Metric key (Grail) | Metric key (Classic) |
---|---|
dt.kubernetes.cluster.readyz | builtin:kubernetes.cluster.readyz |
dt.kubernetes.container.oom_kills | builtin:kubernetes.container.oom_kills |
dt.kubernetes.container.restarts | builtin:kubernetes.container.restarts |
dt.kubernetes.node.conditions | builtin:kubernetes.node.conditions |
dt.kubernetes.node.cpu_allocatable | builtin:kubernetes.node.cpu_allocatable |
dt.kubernetes.node.memory_allocatable | builtin:kubernetes.node.memory_allocatable |
dt.kubernetes.node.pods_allocatable | builtin:kubernetes.node.pods_allocatable |
dt.kubernetes.nodes | builtin:kubernetes.nodes |
dt.kubernetes.persistentvolumeclaim.available | builtin:kubernetes.persistentvolumeclaim.available |
dt.kubernetes.persistentvolumeclaim.capacity | builtin:kubernetes.persistentvolumeclaim.capacity |
dt.kubernetes.persistentvolumeclaim.used | builtin:kubernetes.persistentvolumeclaim.used |
dt.kubernetes.resourcequota.limits_cpu | builtin:kubernetes.resourcequota.limits_cpu |
dt.kubernetes.resourcequota.limits_cpu_used | builtin:kubernetes.resourcequota.limits_cpu_used |
dt.kubernetes.resourcequota.limits_memory | builtin:kubernetes.resourcequota.limits_memory |
dt.kubernetes.resourcequota.limits_memory_used | builtin:kubernetes.resourcequota.limits_memory_used |
dt.kubernetes.resourcequota.pods | builtin:kubernetes.resourcequota.pods |
dt.kubernetes.resourcequota.pods_used | builtin:kubernetes.resourcequota.pods_used |
dt.kubernetes.resourcequota.requests_cpu | builtin:kubernetes.resourcequota.requests_cpu |
dt.kubernetes.resourcequota.requests_cpu_used | builtin:kubernetes.resourcequota.requests_cpu_used |
dt.kubernetes.resourcequota.requests_memory | builtin:kubernetes.resourcequota.requests_memory |
dt.kubernetes.resourcequota.requests_memory_used | builtin:kubernetes.resourcequota.requests_memory_used |
dt.kubernetes.workload.conditions | builtin:kubernetes.workload.conditions |
dt.kubernetes.workload.pods_desired | builtin:kubernetes.workload.pods_desired |
dt.kubernetes.workloads | builtin:kubernetes.workloads |
The following metrics have been consolidated. The Grail metrics that supersede the Classic metrics offer an increased level of detail compared to the Classic metrics.
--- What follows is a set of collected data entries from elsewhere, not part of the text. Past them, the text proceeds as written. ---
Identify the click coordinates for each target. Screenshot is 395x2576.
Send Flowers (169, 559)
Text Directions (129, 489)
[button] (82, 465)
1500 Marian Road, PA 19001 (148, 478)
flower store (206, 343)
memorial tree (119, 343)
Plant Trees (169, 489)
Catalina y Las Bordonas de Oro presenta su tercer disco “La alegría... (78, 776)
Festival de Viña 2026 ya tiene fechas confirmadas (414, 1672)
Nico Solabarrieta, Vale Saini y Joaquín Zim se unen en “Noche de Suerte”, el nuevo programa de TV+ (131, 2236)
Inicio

To achieve this decreased level of detail, the Grail metrics are first aggregated to the granularity of the Classic metric. From there the same set of filters can be applied and the output between Classic metrics and Grail metrics is identical.
The following list of metrics contains the pod and container count metrics and the Kubernetes event count metric that was available at a lower level of detail as Classic metric.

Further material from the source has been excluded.